━━━ PROVIDED DATA

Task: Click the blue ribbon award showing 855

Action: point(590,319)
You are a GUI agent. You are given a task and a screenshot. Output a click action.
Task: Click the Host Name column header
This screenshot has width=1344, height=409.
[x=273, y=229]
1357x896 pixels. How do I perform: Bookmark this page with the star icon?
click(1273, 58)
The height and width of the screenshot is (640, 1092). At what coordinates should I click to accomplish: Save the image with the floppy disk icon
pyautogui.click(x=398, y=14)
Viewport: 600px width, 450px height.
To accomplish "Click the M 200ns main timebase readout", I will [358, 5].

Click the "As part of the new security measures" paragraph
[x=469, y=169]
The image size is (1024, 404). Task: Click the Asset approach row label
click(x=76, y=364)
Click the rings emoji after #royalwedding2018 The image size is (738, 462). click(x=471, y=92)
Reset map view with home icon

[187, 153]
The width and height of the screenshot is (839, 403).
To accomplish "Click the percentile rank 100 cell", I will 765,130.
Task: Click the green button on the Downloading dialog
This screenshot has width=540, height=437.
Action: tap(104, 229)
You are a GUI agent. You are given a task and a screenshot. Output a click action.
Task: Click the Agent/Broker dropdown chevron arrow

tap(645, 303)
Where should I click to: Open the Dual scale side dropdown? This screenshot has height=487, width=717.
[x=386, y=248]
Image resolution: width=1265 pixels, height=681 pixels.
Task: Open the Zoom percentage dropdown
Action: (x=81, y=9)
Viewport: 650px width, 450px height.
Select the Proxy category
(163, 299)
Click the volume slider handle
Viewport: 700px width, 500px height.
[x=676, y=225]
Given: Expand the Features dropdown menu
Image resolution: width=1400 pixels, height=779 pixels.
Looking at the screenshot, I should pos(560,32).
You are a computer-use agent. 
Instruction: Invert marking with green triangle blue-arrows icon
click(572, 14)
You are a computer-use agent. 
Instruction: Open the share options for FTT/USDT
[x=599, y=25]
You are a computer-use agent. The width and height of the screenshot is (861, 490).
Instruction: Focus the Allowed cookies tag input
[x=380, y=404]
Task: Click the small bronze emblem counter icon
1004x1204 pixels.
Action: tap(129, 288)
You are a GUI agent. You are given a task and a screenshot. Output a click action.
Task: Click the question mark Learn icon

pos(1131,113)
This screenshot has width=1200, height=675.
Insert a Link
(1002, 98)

━━━━━━

TASK —
Line by line, restate the data exactly.

ANSWER —
Task: Click the blue ribbon award showing 855

Action: point(590,319)
You are a GUI agent. You are given a task and a screenshot. Output a click action.
Task: Click the Host Name column header
This screenshot has width=1344, height=409.
[x=273, y=229]
1357x896 pixels. How do I perform: Bookmark this page with the star icon?
click(1273, 58)
The height and width of the screenshot is (640, 1092). At what coordinates should I click to accomplish: Save the image with the floppy disk icon
pyautogui.click(x=398, y=14)
Viewport: 600px width, 450px height.
To accomplish "Click the M 200ns main timebase readout", I will [358, 5].

Click the "As part of the new security measures" paragraph
[x=469, y=169]
The image size is (1024, 404). Task: Click the Asset approach row label
click(x=76, y=364)
Click the rings emoji after #royalwedding2018 The image size is (738, 462). click(x=471, y=92)
Reset map view with home icon

[187, 153]
The width and height of the screenshot is (839, 403).
To accomplish "Click the percentile rank 100 cell", I will 765,130.
Task: Click the green button on the Downloading dialog
This screenshot has width=540, height=437.
Action: tap(104, 229)
You are a GUI agent. You are given a task and a screenshot. Output a click action.
Task: Click the Agent/Broker dropdown chevron arrow

tap(645, 303)
Where should I click to: Open the Dual scale side dropdown? This screenshot has height=487, width=717.
[x=386, y=248]
Image resolution: width=1265 pixels, height=681 pixels.
Task: Open the Zoom percentage dropdown
Action: (x=81, y=9)
Viewport: 650px width, 450px height.
Select the Proxy category
(163, 299)
Click the volume slider handle
Viewport: 700px width, 500px height.
[x=676, y=225]
Given: Expand the Features dropdown menu
Image resolution: width=1400 pixels, height=779 pixels.
Looking at the screenshot, I should pos(560,32).
You are a computer-use agent. 
Instruction: Invert marking with green triangle blue-arrows icon
click(572, 14)
You are a computer-use agent. 
Instruction: Open the share options for FTT/USDT
[x=599, y=25]
You are a computer-use agent. The width and height of the screenshot is (861, 490).
Instruction: Focus the Allowed cookies tag input
[x=380, y=404]
Task: Click the small bronze emblem counter icon
1004x1204 pixels.
Action: tap(129, 288)
You are a GUI agent. You are given a task and a screenshot. Output a click action.
Task: Click the question mark Learn icon

pos(1131,113)
This screenshot has width=1200, height=675.
Insert a Link
(1002, 98)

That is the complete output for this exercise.